G1 Class 5.2

Aug 2

Boston's West End

In preparation for the walking tour on Thursday afternoon (remote version early Friday), I'm assigning several videos and websites that detail different aspects of the history of the West End. You don't need to read/watch them in full; just skim around and note what's of interest.

In the 1840s, wealthy Bostonians began moving out of Beacon Hill and the West End for spacious modern townhouses in the Back Bay. The West End became an immigrant neighborhood, as detailed in this short article on the website of the West End Museum.

The first immigrants to settle in the West End were Irish, driven to America by the potato famine, as detailed in this short video by historian William Fowler.

But the West End was also an important stop on the Underground Railroad in this period, as described starting at 10:00 in this documentary on the life of Lewis Hayden.

In the 1880s and 90s, a wave of immigration from Eastern Europe created a sizable Jewish population in the West End, as detailed in this short video on the founding of the Vilna Schuil synagogue in Beacon Hill.

If you're a Star Trek fan, you'll recognize the voice of the narrator in this last video: it's Leonard Nimoy, who played Spock in the original series. He grew up during the Great Depression in the West End, and his memories of that 1930s childhood help bring to life an urban streetscape now lost to history.

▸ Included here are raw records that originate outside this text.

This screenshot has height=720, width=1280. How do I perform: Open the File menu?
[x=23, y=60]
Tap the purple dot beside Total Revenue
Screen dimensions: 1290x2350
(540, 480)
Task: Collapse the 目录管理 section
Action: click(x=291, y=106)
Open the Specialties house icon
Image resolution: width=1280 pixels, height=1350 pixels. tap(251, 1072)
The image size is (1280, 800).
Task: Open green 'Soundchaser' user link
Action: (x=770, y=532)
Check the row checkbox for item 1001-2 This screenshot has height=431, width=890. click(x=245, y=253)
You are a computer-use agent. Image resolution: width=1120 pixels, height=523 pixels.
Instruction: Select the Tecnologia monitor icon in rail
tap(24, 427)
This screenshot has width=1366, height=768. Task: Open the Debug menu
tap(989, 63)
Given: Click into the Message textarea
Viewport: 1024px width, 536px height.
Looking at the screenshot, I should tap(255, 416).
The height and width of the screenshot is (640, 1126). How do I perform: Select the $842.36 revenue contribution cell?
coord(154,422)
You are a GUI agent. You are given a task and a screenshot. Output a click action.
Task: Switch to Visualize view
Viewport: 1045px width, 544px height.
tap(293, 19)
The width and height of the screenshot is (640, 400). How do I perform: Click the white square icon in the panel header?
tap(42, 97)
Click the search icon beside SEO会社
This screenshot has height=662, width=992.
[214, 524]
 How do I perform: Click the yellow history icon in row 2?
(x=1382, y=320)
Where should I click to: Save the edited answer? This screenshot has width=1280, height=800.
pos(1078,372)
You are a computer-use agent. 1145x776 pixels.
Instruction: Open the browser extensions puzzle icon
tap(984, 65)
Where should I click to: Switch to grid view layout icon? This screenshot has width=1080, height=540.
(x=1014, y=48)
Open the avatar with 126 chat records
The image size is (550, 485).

I say "lost to history" because the West End was wiped away by an "urban renewal" project in the 1950s. The scope of that project is visible in photographs posted by Gil Propp on his obsessively curated website on Boston's transportation history.

It's hard to understand what could motivate city planners to tear out vibrant neighborhoods, but partway through this speech Herb Gans reflects on the ideology of urban planning at midcentury. Gans was a sociologist who studied the West End's working class Italian-American community for his dissertation, and you get the sense that in the 1950s he was an outlier in seeing that neighborhood as something more than an eyesore.

For HW post a brief note in the comments calling your peers attention to something that you found of interest, that you wouldn't want them to miss.